We recently developed a shared laughter model to predict when, if and how a robot should laugh in response to the user's laugh. This model allows ERICA and other robots to laugh along with the user. Our paper was featured in several international media outlets and science magazines including:

The Guardian

Science News Explores

Inverse

We created a turn-taking model which predicts if the user has finished their conversational turn, using the acoustic signal of their speech and the lexical output. Both of these modalities are combined into a fusion model. We found that this model significantly outperforms the baseline and is further improved when used together with a finite-state turn-taking machine. In our current implementation ERICA can respond to the user in less than a second, with a 5% interruption rate.
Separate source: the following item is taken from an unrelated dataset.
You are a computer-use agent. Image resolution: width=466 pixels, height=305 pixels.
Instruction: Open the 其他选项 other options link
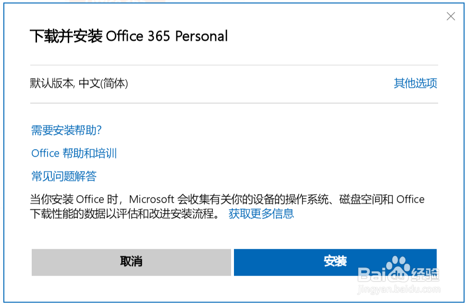tap(415, 83)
Our engagement model recognizes several types of user behavior and produces a likelihood that they are engaged in the conversation. With this information we are then able to manage ERICA's behavior by deciding whether or not she should continue in the current topic or move to something else.

For realistic attentive listening, we created a backchannel model which identifies appropriate timing of Japanese backchannels (相槌). This model is used when ERICA is listening to the user. Multimodal backchannels (e.g. head nodding) can also be used by ERICA. We also developed a statement response model for attentive listening which identifies a focus word in the user's speech and then produces an appropriate response using that focus word. When used together with the backchannel model, ERICA can take the role of an attentive listener, and stimulate the user to continue talking. The system is domain-independent, so the user can talk about any topic.

Public Demonstrations and Media:

I demonstrated ERICA and Wikitalk at IJCAI 2019

Our public symposium with ERICA has been featured in Japanese media! Links are below (Japanese only):

Asahi Shinbun

Nikkei News

Sankei News

Kyoto News

ERICA as a job interviewer


Virtual Basketball (PhD work)

For my doctoral studies I created a virtual basketball game to analyze interactions between human users and agent players. My system uses a Kinect sensor, immersive displays and a foot pressure sensor to allow the user to play basketball without the need for a keyboard or mouse. I created a gesture recognition system and integrated speech recognition for multi-modal play.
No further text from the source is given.